Records for locating words and elements:
****************************************
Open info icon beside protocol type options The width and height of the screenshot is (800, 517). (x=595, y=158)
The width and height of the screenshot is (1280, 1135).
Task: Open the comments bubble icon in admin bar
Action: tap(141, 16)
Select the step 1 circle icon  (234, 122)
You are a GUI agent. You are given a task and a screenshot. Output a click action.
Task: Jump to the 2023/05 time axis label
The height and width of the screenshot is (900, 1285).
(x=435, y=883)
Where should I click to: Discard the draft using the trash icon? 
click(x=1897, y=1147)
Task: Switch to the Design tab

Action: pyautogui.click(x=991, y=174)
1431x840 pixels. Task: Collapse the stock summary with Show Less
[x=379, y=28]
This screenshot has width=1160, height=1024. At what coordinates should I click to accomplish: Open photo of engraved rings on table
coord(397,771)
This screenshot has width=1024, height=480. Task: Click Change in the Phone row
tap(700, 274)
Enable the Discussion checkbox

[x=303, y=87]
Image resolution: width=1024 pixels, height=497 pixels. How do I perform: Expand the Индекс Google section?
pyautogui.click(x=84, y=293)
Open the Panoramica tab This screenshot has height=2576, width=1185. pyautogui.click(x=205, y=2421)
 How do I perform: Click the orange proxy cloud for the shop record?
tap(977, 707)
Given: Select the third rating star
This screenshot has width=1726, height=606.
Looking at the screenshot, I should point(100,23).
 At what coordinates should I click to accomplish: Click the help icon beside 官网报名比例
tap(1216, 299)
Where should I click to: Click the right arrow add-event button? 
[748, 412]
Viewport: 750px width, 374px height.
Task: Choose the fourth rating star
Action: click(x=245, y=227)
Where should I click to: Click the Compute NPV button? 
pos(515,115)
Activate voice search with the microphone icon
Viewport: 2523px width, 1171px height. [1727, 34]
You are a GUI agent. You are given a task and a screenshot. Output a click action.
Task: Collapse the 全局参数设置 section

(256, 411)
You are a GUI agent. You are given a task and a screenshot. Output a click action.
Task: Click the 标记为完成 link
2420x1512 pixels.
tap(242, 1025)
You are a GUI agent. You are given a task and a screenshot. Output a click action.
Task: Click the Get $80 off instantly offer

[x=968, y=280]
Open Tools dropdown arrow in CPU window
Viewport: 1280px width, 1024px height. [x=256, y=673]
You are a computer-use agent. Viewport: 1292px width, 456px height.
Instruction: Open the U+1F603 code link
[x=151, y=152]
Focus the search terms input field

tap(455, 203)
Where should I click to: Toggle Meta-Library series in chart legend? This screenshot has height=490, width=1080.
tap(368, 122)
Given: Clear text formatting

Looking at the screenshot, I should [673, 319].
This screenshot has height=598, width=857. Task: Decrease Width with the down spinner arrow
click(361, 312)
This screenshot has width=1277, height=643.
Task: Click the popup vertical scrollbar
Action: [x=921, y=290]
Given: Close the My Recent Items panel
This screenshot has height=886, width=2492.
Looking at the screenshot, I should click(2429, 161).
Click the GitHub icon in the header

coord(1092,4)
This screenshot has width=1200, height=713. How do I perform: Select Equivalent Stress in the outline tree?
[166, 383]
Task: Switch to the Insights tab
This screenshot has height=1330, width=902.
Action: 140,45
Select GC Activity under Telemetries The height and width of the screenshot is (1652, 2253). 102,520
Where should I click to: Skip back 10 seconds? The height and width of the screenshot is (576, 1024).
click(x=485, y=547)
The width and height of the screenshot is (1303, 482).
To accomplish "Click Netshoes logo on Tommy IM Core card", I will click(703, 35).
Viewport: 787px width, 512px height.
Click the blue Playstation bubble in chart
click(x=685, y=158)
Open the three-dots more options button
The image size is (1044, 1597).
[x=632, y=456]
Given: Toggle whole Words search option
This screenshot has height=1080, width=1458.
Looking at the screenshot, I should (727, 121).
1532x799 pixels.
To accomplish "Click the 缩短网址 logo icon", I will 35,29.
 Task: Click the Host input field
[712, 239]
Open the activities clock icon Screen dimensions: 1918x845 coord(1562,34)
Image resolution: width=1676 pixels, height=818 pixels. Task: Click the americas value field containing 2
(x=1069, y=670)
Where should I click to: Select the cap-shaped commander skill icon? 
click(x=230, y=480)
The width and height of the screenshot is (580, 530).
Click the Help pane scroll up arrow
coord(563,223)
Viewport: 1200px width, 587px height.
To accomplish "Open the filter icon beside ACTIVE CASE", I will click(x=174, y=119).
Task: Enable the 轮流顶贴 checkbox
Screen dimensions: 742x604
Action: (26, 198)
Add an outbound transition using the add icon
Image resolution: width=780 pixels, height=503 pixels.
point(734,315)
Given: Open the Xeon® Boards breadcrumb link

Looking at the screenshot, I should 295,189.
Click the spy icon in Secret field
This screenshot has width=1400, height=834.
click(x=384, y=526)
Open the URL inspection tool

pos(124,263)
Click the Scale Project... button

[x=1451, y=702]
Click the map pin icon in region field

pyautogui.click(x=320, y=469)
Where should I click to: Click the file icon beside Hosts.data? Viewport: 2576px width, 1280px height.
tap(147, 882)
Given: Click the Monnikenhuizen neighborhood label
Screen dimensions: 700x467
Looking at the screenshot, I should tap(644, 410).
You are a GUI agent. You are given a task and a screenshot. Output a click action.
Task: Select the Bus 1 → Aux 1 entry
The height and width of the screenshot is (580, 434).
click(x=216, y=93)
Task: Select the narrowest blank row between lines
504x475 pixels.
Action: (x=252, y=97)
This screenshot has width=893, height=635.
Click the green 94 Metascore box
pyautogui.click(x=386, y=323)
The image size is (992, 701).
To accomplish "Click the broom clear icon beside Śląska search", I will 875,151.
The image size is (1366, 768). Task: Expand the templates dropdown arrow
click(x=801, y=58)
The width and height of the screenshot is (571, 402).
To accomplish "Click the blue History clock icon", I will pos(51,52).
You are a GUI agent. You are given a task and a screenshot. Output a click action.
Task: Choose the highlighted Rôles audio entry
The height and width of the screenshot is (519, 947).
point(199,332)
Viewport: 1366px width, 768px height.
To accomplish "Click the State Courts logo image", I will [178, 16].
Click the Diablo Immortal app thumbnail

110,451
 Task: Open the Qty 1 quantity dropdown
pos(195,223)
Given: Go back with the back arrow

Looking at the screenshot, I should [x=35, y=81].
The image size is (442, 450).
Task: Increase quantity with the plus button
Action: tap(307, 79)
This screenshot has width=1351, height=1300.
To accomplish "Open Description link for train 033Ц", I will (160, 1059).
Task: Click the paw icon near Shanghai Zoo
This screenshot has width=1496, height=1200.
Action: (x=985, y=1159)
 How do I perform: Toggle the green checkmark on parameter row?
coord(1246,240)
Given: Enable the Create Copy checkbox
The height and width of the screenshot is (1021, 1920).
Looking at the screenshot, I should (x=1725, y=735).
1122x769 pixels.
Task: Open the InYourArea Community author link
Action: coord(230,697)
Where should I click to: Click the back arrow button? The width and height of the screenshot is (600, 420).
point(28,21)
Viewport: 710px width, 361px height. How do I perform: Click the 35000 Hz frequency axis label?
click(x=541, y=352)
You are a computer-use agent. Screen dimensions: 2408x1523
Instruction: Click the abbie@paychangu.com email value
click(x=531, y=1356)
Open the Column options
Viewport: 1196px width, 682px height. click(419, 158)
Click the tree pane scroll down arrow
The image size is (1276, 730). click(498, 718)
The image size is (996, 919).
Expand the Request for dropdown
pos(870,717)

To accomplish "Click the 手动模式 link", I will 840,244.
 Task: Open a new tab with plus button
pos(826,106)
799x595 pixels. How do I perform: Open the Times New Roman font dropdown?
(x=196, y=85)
****************************************
Your task – How many lines in the records above contain the string "using", with case counting? Reply with the number alone.

Final answer – 2